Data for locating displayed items
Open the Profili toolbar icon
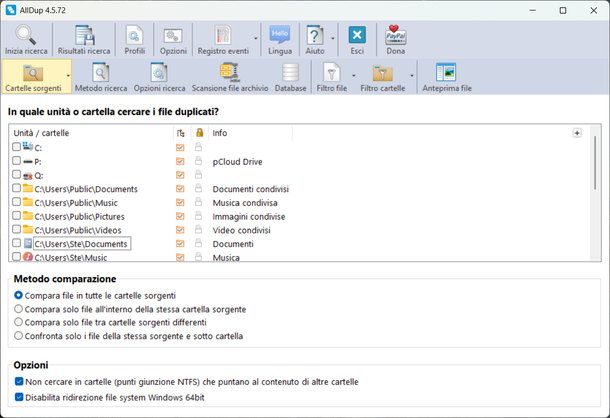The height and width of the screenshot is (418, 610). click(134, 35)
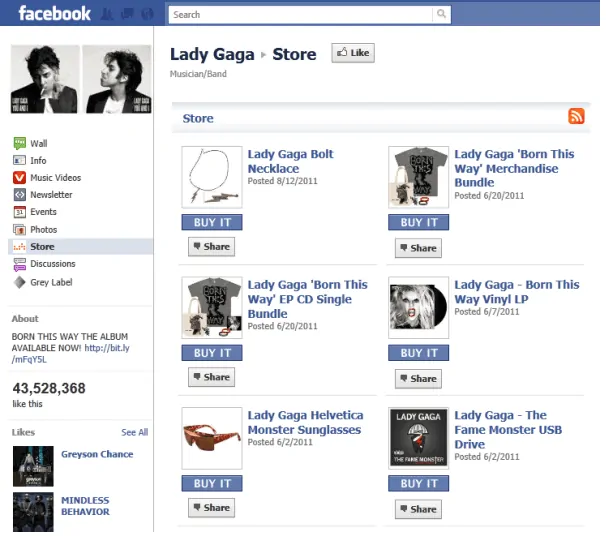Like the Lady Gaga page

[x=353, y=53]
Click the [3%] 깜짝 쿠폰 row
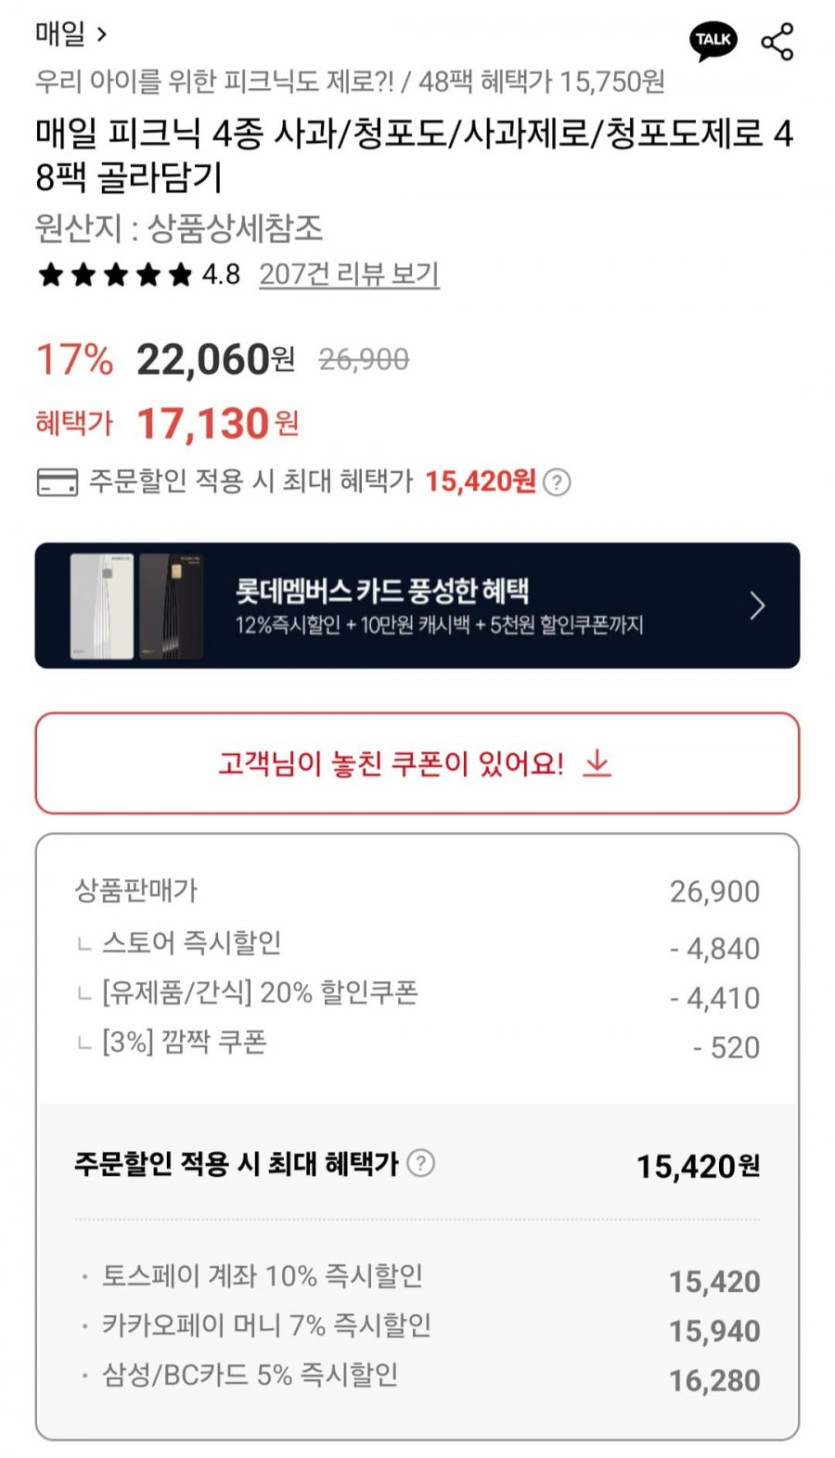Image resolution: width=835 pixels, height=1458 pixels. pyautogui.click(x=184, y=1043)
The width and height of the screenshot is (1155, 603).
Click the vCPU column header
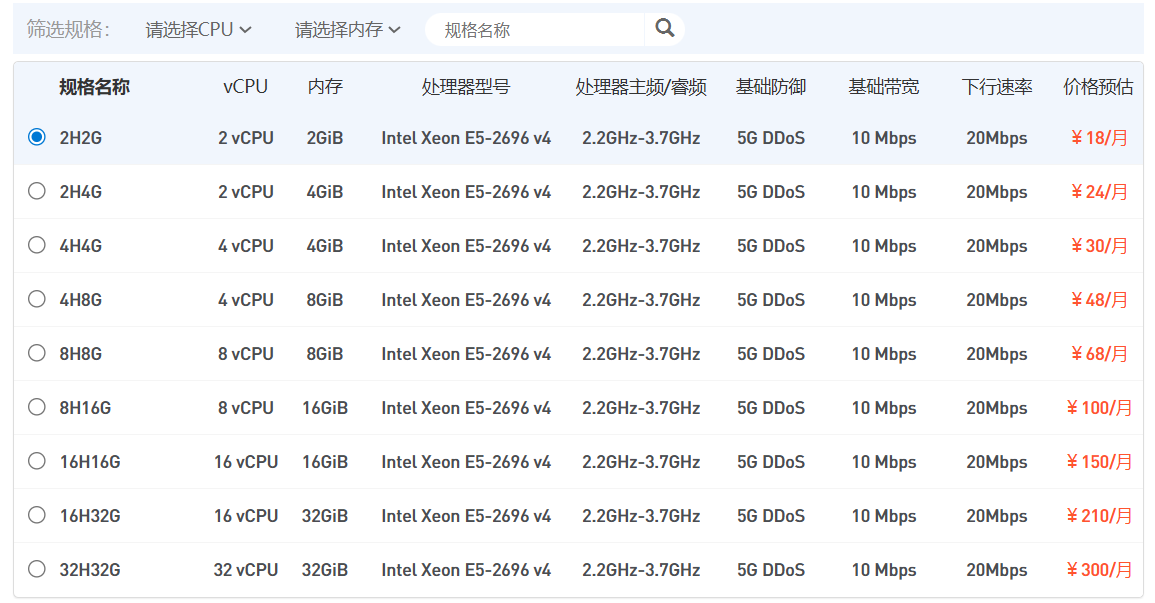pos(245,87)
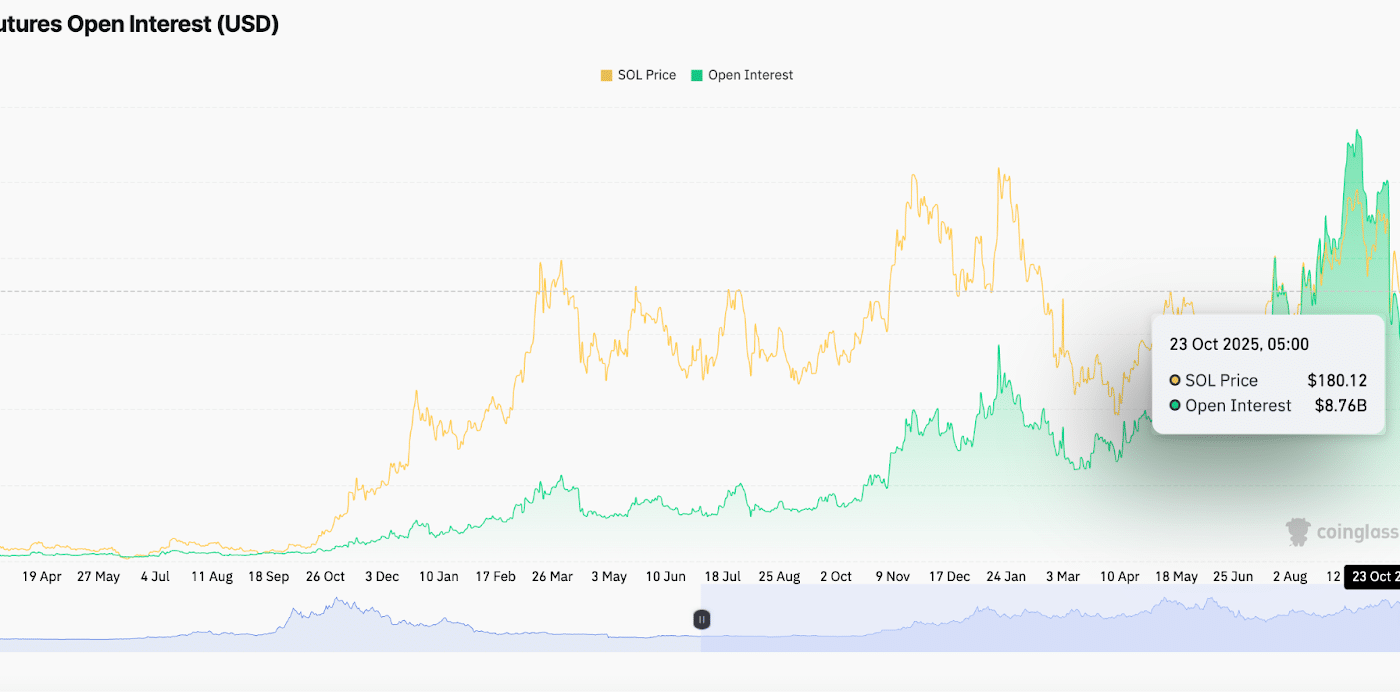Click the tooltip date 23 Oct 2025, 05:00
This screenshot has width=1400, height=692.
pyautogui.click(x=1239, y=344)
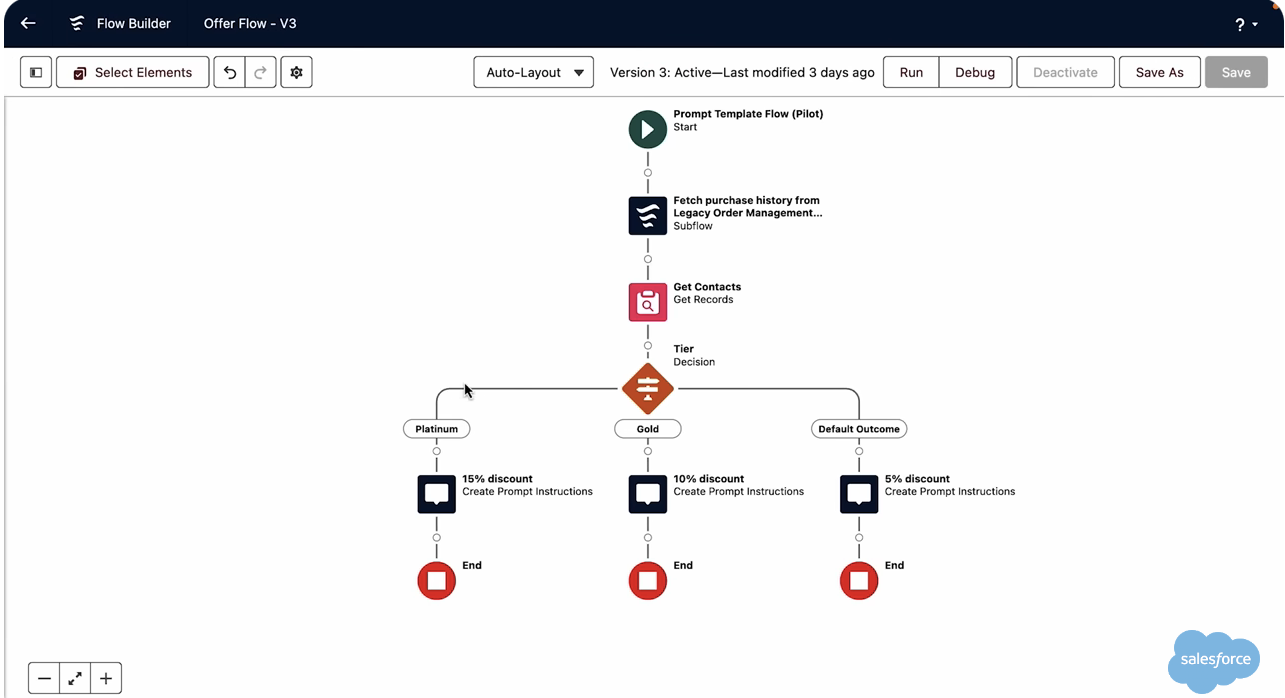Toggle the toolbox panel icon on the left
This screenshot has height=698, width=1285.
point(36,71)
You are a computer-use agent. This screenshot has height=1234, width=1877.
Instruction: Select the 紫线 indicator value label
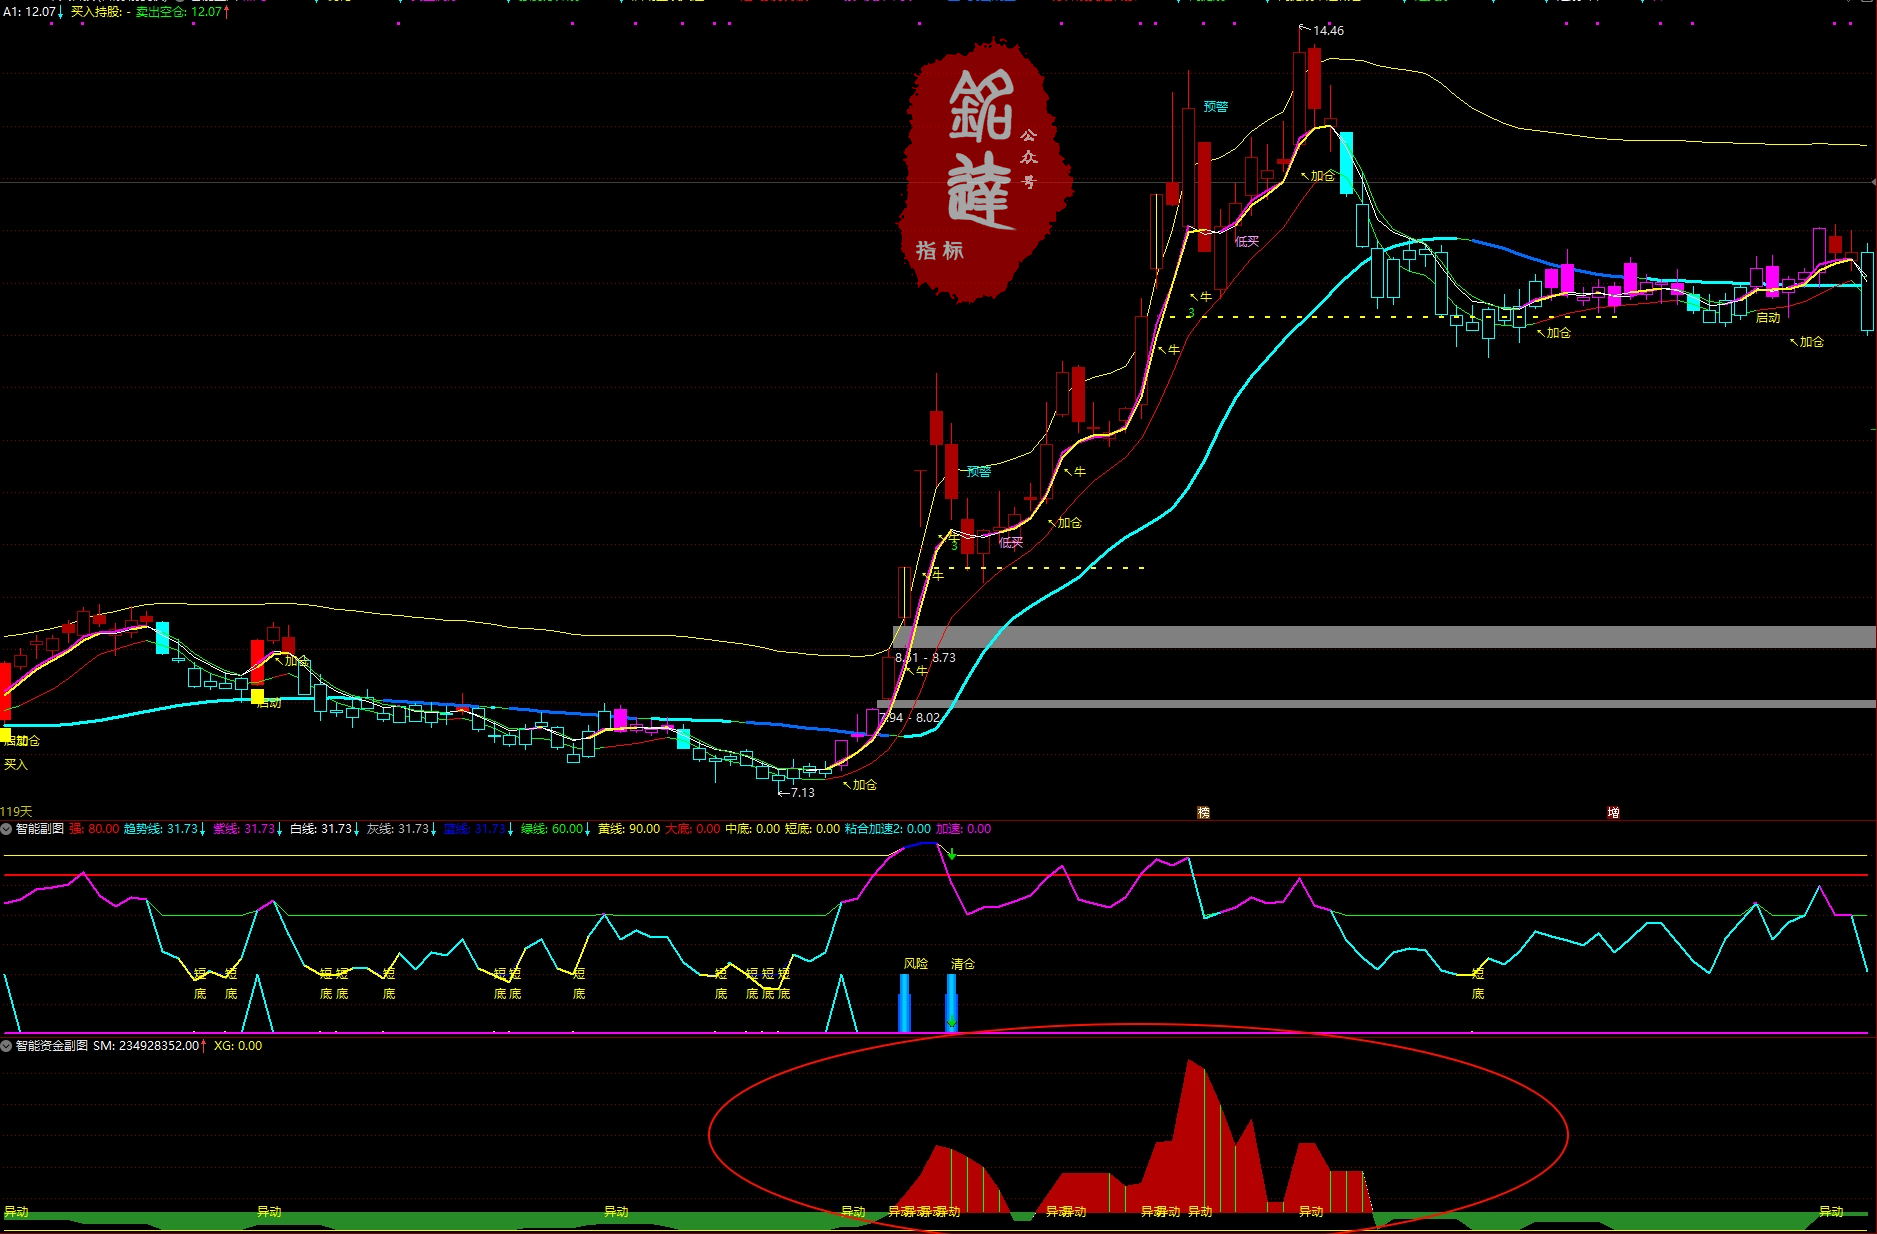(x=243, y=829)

__WRITTEN EXERCISE__
Change every occurrence of "column header" to "column heading" throughout the data above, leaving all other text as it stands, and omit the pictures from your answer.

__EXERCISE ANSWER__
Open the Profili toolbar icon
The height and width of the screenshot is (418, 610). click(134, 35)
Like the Lady Gaga page

[x=353, y=53]
Click the [3%] 깜짝 쿠폰 row
Image resolution: width=835 pixels, height=1458 pixels. pyautogui.click(x=184, y=1043)
The width and height of the screenshot is (1155, 603).
Click the vCPU column heading
pos(245,87)
Click the tooltip date 23 Oct 2025, 05:00
This screenshot has width=1400, height=692.
pyautogui.click(x=1239, y=344)
Toggle the toolbox panel icon on the left
This screenshot has height=698, width=1285.
point(36,71)
You are a computer-use agent. This screenshot has height=1234, width=1877.
Instruction: Select the 紫线 indicator value label
(x=243, y=829)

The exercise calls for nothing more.